Lillo lo vediamo con la sua tuta rossa prendere ogni volta uno o due bambini e portarli sull’autobus, lui e la sua famiglia sono l’esempio migliore di questa Italia accogliente, quella che non fa notizia perché non urla, non butta odio sulla pelle degli ultimi. Ci chiediamo, come può l’Italia restare silente davanti a una strage del genere? Nel mese di agosto sono morte nel Canale di Sicilia il doppio delle persone morte nel terremoto aquilano, dall’inizio dell’anno quasi 10 volte tanto. Nei prossimi mesi la tragedia continuerà, così, come se niente fosse, onda dopo onda.

In pochi hanno capito che per come partono queste persone dalla Libia, nonostante la bravura di chi salva in mare, l’eccezionalità è avere un salvataggio senza vittime, l’ordinarietà invece è quella della tragedia. Il che vuol dire che le tragedie di cui abbiamo notizia sono solo una parte di quelle che avvengono. Abbiamo dentro di noi lo sguardo della donna sotto shock, approdata alcuni giorni fa, che ci ha detto di aver perso due figli in mare. Ora è nel Centro di accoglienza di Lampedusa, chiusa dentro quel recinto, nel suo dolore, senza possibilità alcuna per noi di poterla incontrare, abbracciare e portargli conforto. Durante la stagione estiva i migranti non escono dal Centro e non entra la solidarietà comune dei lampedusani, dei solidali senza divisa che arrivano da ogni parte del mondo. Il Centro potrebbe diventare, come dicono, un Hotspot, un luogo cioè per l’identificazione e il foto segnalamento dei migranti. Un nuovo nome che muta ancora una volta il senso della frontiera, che separa pericolosamente il “noi” dal “loro”. Scelte che incideranno sul destino di Lampedusa per i prossimi decenni. Anni che non saranno diversi da questi ultimi, perché guerra e impoverimento continueranno a crescere come i flussi migratori che si sposteranno nel pericolo senza vie legali di fuga. Ci saranno insomma altre tragedie, ma di questo non ci pare ci sia una consapevolezza da parte di chi ci governa.

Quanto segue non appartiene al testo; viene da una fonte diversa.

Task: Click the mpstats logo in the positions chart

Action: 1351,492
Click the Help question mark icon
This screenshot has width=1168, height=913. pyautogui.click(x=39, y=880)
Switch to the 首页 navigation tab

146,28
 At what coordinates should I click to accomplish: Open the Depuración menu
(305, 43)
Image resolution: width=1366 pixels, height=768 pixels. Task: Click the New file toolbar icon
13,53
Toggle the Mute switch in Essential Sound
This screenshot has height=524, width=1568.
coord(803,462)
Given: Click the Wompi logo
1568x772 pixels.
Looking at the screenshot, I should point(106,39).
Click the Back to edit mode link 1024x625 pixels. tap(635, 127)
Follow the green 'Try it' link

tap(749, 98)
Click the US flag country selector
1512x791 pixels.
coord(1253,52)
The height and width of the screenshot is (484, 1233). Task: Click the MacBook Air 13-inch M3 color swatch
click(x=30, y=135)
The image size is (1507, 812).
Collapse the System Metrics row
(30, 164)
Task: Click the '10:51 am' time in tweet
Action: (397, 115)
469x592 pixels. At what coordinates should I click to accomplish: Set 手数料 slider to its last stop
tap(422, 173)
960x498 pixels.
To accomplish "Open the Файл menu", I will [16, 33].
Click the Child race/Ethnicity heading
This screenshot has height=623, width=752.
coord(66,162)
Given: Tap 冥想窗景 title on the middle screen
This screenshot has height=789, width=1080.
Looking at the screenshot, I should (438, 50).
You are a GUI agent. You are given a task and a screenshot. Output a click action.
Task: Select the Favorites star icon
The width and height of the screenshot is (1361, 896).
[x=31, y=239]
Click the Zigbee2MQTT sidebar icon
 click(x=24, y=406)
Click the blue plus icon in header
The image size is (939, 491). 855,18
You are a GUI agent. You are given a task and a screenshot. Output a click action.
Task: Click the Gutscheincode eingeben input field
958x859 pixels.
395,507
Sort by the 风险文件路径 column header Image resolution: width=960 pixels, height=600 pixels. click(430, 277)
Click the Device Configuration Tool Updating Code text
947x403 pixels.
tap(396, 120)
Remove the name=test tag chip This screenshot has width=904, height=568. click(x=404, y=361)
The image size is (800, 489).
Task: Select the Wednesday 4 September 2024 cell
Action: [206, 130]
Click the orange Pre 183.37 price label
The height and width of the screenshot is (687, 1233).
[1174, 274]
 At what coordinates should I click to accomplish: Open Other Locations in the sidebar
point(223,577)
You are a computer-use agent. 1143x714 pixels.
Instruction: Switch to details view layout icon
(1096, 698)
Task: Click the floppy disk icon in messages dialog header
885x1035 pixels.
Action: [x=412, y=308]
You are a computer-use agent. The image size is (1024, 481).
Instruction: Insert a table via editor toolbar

L’Europa oggi sembra però cambiare il proprio rapporto rispetto ai rifugiati ed è una cosa positiva sulla quale lavorare. Il vento che hanno mosso i siriani in marcia sulle rotte dell’est, si è beffato delle frontiere e del filo spinato. Vedere moltissimi cittadini esprimere una sincera solidarietà verso i profughi che stanno coraggiosamente attraversando le frontiere offre a tutti noi una ventata di speranza, speranza che non tutta l’Europa si faccia trascinare da politiche di odio e chiusura. Allo stesso tempo quello che vediamo dinnanzi a noi è anche un’Europa che ha deciso di scegliere, in maniera arbitraria, di separare le caselle tra migranti economici e rifugiati, e tra i rifugiati stessi dando la preferenza ai siriani e agli eritrei. Popolazioni che scappano indubbiamente da situazioni terribili ma il resto dei profughi, quello che avanza, è eccedenza che rischia di finire recintata nel filo spinato nel migliore dei casi, o in fondo al mare nel peggiore dei casi.